▸ Task directions
Reproduce the data exactly as given, except for any images.

▸ Extracted records
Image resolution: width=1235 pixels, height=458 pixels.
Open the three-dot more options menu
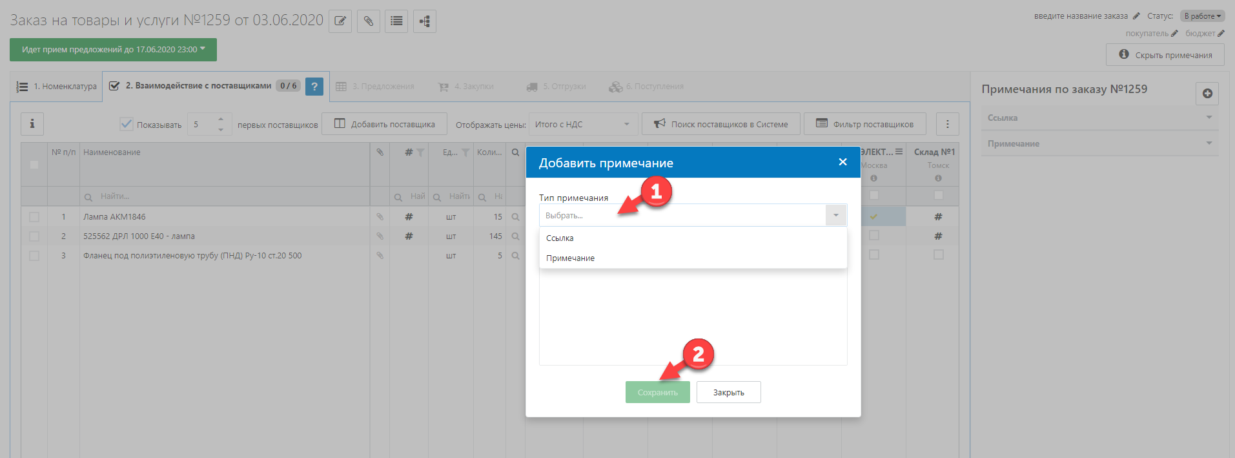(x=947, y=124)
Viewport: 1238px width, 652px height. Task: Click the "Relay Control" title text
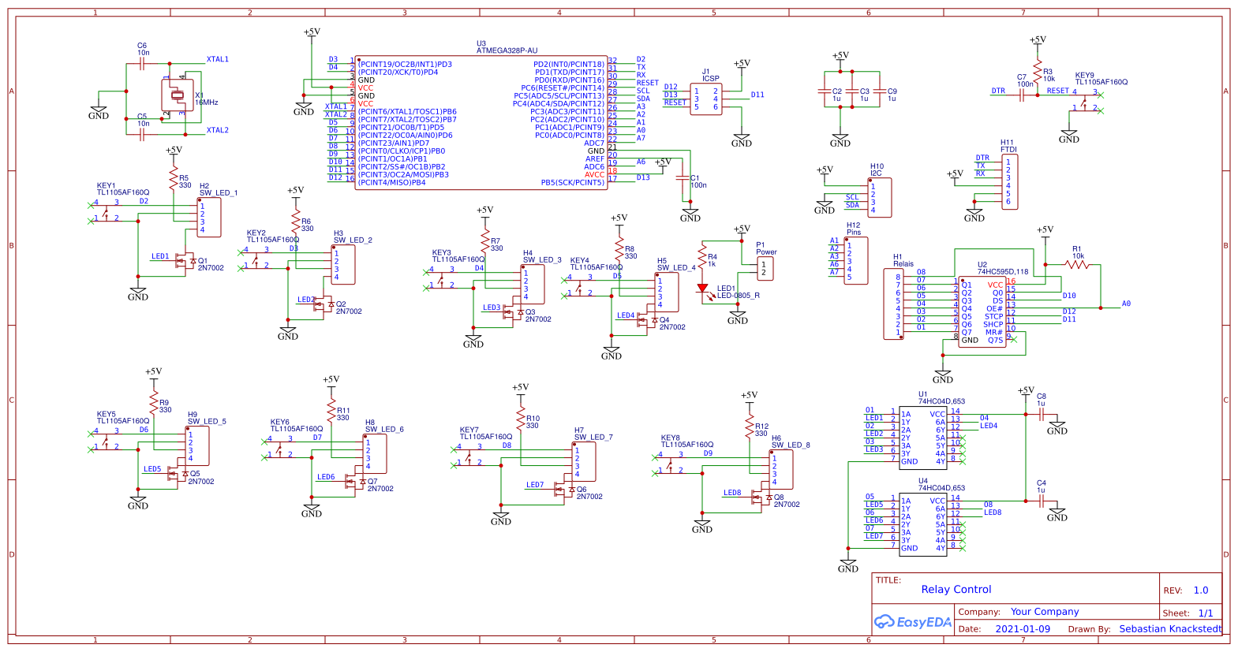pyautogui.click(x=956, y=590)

▸ Answer for the task
Image resolution: width=1235 pixels, height=458 pixels.
Open the three-dot more options menu
(x=947, y=124)
Viewport: 1238px width, 652px height. Task: Click the "Relay Control" title text
pyautogui.click(x=956, y=590)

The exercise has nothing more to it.